→ **Task statement**
When you repeat the listing, keep every character as it is.

→ **Material for this task**
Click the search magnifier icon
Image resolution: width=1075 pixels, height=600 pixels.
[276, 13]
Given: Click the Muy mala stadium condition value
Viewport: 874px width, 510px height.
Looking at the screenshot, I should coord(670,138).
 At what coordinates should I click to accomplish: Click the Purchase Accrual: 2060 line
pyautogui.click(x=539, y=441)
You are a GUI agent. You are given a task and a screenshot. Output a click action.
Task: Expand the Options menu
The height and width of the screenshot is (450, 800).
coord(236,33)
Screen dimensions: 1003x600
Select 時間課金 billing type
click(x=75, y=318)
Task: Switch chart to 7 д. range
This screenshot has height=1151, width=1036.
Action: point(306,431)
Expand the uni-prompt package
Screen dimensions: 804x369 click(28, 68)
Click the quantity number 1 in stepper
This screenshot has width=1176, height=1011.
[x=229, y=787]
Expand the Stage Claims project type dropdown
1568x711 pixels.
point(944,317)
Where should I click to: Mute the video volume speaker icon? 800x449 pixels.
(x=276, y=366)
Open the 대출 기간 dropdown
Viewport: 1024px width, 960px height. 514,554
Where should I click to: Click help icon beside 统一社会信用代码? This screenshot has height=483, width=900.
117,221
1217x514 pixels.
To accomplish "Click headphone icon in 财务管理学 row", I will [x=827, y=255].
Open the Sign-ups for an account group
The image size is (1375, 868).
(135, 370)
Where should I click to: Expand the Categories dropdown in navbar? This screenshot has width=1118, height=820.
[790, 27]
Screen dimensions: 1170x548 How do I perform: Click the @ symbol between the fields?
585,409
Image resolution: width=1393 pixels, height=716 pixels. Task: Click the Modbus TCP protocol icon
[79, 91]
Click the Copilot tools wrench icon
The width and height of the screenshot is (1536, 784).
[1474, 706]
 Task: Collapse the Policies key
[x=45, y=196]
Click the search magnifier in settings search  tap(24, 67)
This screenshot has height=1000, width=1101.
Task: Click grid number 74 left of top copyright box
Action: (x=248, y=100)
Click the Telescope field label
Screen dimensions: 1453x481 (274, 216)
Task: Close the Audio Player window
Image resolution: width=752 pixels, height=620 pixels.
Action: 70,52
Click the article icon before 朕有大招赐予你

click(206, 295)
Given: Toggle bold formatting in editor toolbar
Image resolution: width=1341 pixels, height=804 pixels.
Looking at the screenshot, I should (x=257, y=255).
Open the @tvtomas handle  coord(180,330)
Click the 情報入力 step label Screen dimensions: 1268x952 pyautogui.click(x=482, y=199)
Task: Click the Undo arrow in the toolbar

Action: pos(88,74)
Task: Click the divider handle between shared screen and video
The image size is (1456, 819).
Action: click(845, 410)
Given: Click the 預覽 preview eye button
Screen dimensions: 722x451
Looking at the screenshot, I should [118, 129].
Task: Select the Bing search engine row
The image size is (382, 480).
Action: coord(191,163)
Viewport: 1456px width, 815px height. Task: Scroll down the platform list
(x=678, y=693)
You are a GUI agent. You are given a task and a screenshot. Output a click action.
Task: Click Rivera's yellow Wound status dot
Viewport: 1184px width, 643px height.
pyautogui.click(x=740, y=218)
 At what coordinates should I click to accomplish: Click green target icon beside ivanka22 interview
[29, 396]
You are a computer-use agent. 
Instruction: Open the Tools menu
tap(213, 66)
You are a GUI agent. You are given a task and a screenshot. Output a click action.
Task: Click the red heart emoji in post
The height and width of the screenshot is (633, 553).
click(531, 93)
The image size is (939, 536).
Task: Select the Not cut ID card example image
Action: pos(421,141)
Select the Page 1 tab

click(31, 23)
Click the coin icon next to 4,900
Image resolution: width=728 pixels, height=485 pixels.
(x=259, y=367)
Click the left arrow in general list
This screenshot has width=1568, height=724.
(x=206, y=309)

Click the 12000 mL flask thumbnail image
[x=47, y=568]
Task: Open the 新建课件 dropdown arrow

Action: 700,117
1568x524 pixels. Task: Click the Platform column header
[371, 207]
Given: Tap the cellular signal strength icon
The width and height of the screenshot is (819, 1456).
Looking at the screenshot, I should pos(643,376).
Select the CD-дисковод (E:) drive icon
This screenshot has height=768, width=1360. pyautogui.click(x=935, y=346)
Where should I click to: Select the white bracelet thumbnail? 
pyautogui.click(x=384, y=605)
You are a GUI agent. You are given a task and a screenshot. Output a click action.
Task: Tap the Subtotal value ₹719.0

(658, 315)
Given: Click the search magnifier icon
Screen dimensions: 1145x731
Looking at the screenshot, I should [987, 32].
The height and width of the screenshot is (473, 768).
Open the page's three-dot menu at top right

→ **Problem solution**
Click the search magnifier icon
Image resolution: width=1075 pixels, height=600 pixels.
[276, 13]
Given: Click the Muy mala stadium condition value
Viewport: 874px width, 510px height.
Looking at the screenshot, I should coord(670,138).
 At what coordinates should I click to accomplish: Click the Purchase Accrual: 2060 line
pyautogui.click(x=539, y=441)
You are a GUI agent. You are given a task and a screenshot. Output a click action.
Task: Expand the Options menu
The height and width of the screenshot is (450, 800).
coord(236,33)
Screen dimensions: 1003x600
Select 時間課金 billing type
click(x=75, y=318)
Task: Switch chart to 7 д. range
This screenshot has height=1151, width=1036.
Action: point(306,431)
Expand the uni-prompt package
Screen dimensions: 804x369 click(28, 68)
Click the quantity number 1 in stepper
This screenshot has width=1176, height=1011.
[x=229, y=787]
Expand the Stage Claims project type dropdown
1568x711 pixels.
point(944,317)
Where should I click to: Mute the video volume speaker icon? 800x449 pixels.
(x=276, y=366)
Open the 대출 기간 dropdown
Viewport: 1024px width, 960px height. 514,554
Where should I click to: Click help icon beside 统一社会信用代码? This screenshot has height=483, width=900.
117,221
1217x514 pixels.
To accomplish "Click headphone icon in 财务管理学 row", I will [x=827, y=255].
Open the Sign-ups for an account group
The image size is (1375, 868).
(135, 370)
Where should I click to: Expand the Categories dropdown in navbar? This screenshot has width=1118, height=820.
[790, 27]
Screen dimensions: 1170x548 How do I perform: Click the @ symbol between the fields?
585,409
Image resolution: width=1393 pixels, height=716 pixels. Task: Click the Modbus TCP protocol icon
[79, 91]
Click the Copilot tools wrench icon
The width and height of the screenshot is (1536, 784).
[1474, 706]
 Task: Collapse the Policies key
[x=45, y=196]
Click the search magnifier in settings search  tap(24, 67)
This screenshot has height=1000, width=1101.
Task: Click grid number 74 left of top copyright box
Action: (x=248, y=100)
Click the Telescope field label
Screen dimensions: 1453x481 (274, 216)
Task: Close the Audio Player window
Image resolution: width=752 pixels, height=620 pixels.
Action: 70,52
Click the article icon before 朕有大招赐予你

click(206, 295)
Given: Toggle bold formatting in editor toolbar
Image resolution: width=1341 pixels, height=804 pixels.
Looking at the screenshot, I should (x=257, y=255).
Open the @tvtomas handle  coord(180,330)
Click the 情報入力 step label Screen dimensions: 1268x952 pyautogui.click(x=482, y=199)
Task: Click the Undo arrow in the toolbar

Action: pos(88,74)
Task: Click the divider handle between shared screen and video
The image size is (1456, 819).
Action: click(845, 410)
Given: Click the 預覽 preview eye button
Screen dimensions: 722x451
Looking at the screenshot, I should [118, 129].
Task: Select the Bing search engine row
The image size is (382, 480).
Action: coord(191,163)
Viewport: 1456px width, 815px height. Task: Scroll down the platform list
(x=678, y=693)
You are a GUI agent. You are given a task and a screenshot. Output a click action.
Task: Click Rivera's yellow Wound status dot
Viewport: 1184px width, 643px height.
pyautogui.click(x=740, y=218)
 At what coordinates should I click to accomplish: Click green target icon beside ivanka22 interview
[29, 396]
You are a computer-use agent. 
Instruction: Open the Tools menu
tap(213, 66)
You are a GUI agent. You are given a task and a screenshot. Output a click action.
Task: Click the red heart emoji in post
The height and width of the screenshot is (633, 553).
click(531, 93)
The image size is (939, 536).
Task: Select the Not cut ID card example image
Action: pos(421,141)
Select the Page 1 tab

click(31, 23)
Click the coin icon next to 4,900
Image resolution: width=728 pixels, height=485 pixels.
(x=259, y=367)
Click the left arrow in general list
This screenshot has width=1568, height=724.
(x=206, y=309)

Click the 12000 mL flask thumbnail image
[x=47, y=568]
Task: Open the 新建课件 dropdown arrow

Action: 700,117
1568x524 pixels. Task: Click the Platform column header
[371, 207]
Given: Tap the cellular signal strength icon
The width and height of the screenshot is (819, 1456).
Looking at the screenshot, I should pos(643,376).
Select the CD-дисковод (E:) drive icon
This screenshot has height=768, width=1360. pyautogui.click(x=935, y=346)
Where should I click to: Select the white bracelet thumbnail? 
pyautogui.click(x=384, y=605)
You are a GUI agent. You are given a task and a screenshot. Output a click action.
Task: Tap the Subtotal value ₹719.0

(658, 315)
Given: Click the search magnifier icon
Screen dimensions: 1145x731
Looking at the screenshot, I should [987, 32].
The height and width of the screenshot is (473, 768).
Open the page's three-dot menu at top right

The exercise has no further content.